* _TEXT UNDER STUDY_:
########

Dutch ACM Publishes Annual Report over 2019 in Times of Covid-19
On 19 March 2019, the Dutch Authority for Consumers & Markets (ACM) published its Annual Report over 2019. The report’s publication is overshadowed by the corona virus crisis, which has already led the ACM’s chairman, Mr. Martijn Snoep, to announce that in the coming period the ACM’s competition law enforcement policy may become more flexible in certain areas.
According to the ACM in its 2019 Annual Report, the highlights in the area of competition law enforcement in 2019 were the following:
- An (ongoing) investigation into bid-rigging agreements in the civil engineering sector relating to various tenders by the municipality of Amsterdam;
- An investigation into possible abuse of a dominant position by Apple with regard to its App Store;
- The imposition of commitments on One Media Sales relating to the cease of certain discounting practices with regard to the sale of online radio advertising space;
- The imposition of a fine on a company because its employees had deleted WhatsApp messages during a dawn raid;
- The imposition of a behavioural remedy (proving non-discriminatory access to an online infrastructure) in exchange for the approval of the acquisition of educational distributor Iddink by educational publisher Sanoma Learning;
- The prohibition of the proposed acquisition of postal service company Sandd by its much larger and only competitor PostNL (which was subsequently overturned by the Deputy Minister of Economic Affairs for reasons of public interest).

########

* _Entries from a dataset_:
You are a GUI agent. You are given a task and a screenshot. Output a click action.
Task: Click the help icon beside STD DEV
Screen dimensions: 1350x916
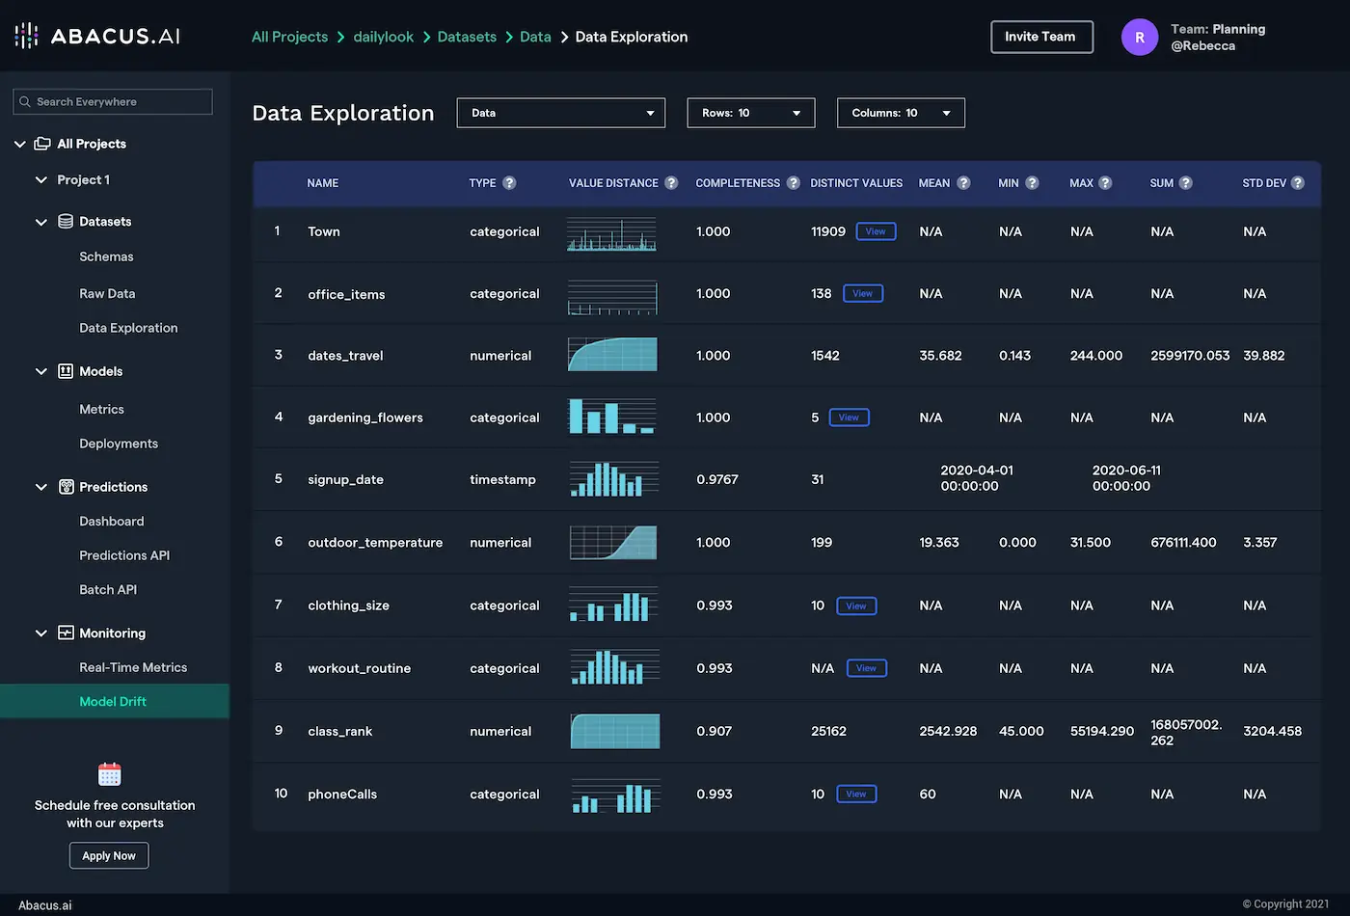[1297, 183]
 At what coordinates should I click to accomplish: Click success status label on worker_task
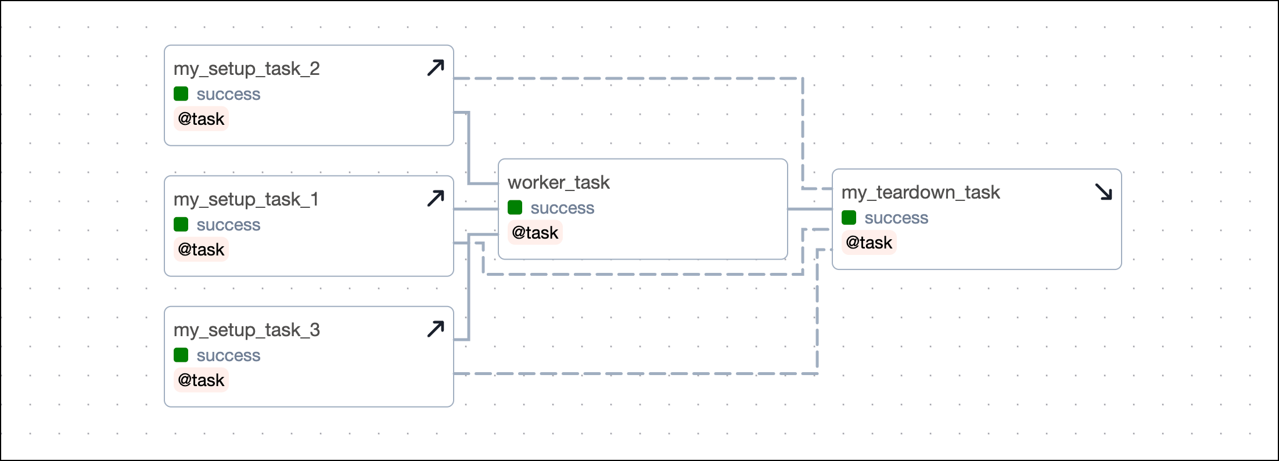[x=562, y=208]
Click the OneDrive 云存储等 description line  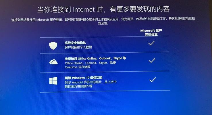click(78, 67)
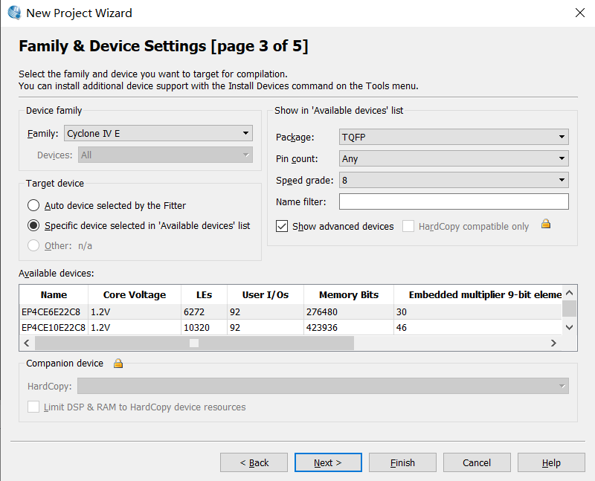Go to the previous page with Back
The height and width of the screenshot is (481, 595).
[x=254, y=462]
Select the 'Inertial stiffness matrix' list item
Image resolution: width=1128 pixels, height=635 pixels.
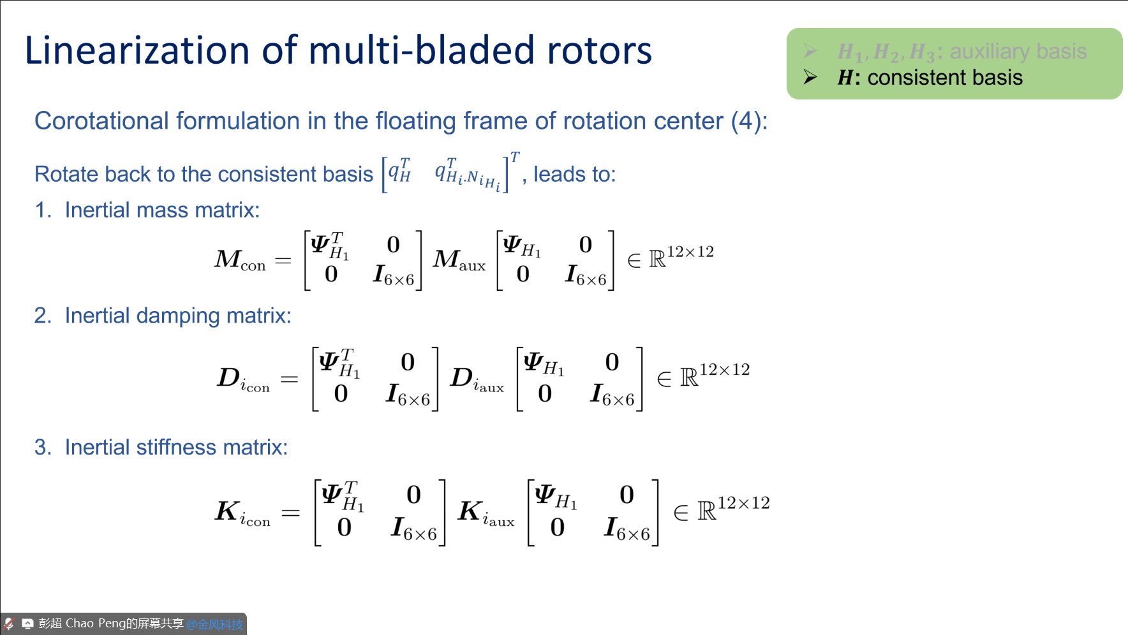(176, 448)
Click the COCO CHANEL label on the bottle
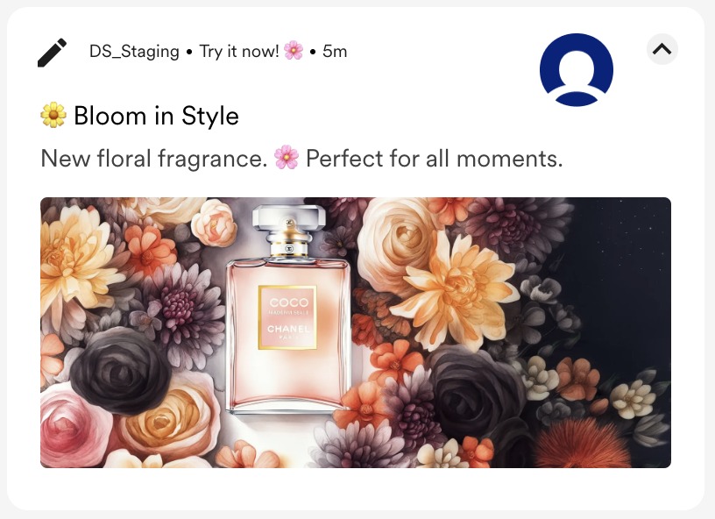715x519 pixels. point(287,317)
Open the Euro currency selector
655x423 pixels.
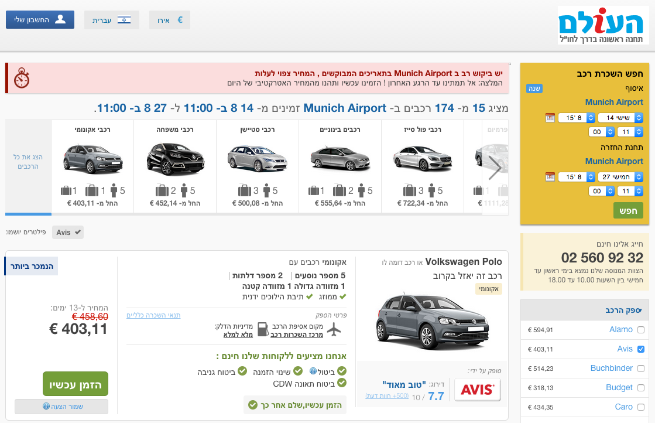[x=170, y=20]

########

* _WORK INSTRUCTIONS_: Please copy out the whole report on the ACM's 2019 annual report word for word. None of the entries are needed here.

* _RESULT BELOW_:
Dutch ACM Publishes Annual Report over 2019 in Times of Covid-19
On 19 March 2019, the Dutch Authority for Consumers & Markets (ACM) published its Annual Report over 2019. The report’s publication is overshadowed by the corona virus crisis, which has already led the ACM’s chairman, Mr. Martijn Snoep, to announce that in the coming period the ACM’s competition law enforcement policy may become more flexible in certain areas.
According to the ACM in its 2019 Annual Report, the highlights in the area of competition law enforcement in 2019 were the following:
- An (ongoing) investigation into bid-rigging agreements in the civil engineering sector relating to various tenders by the municipality of Amsterdam;
- An investigation into possible abuse of a dominant position by Apple with regard to its App Store;
- The imposition of commitments on One Media Sales relating to the cease of certain discounting practices with regard to the sale of online radio advertising space;
- The imposition of a fine on a company because its employees had deleted WhatsApp messages during a dawn raid;
- The imposition of a behavioural remedy (proving non-discriminatory access to an online infrastructure) in exchange for the approval of the acquisition of educational distributor Iddink by educational publisher Sanoma Learning;
- The prohibition of the proposed acquisition of postal service company Sandd by its much larger and only competitor PostNL (which was subsequently overturned by the Deputy Minister of Economic Affairs for reasons of public interest).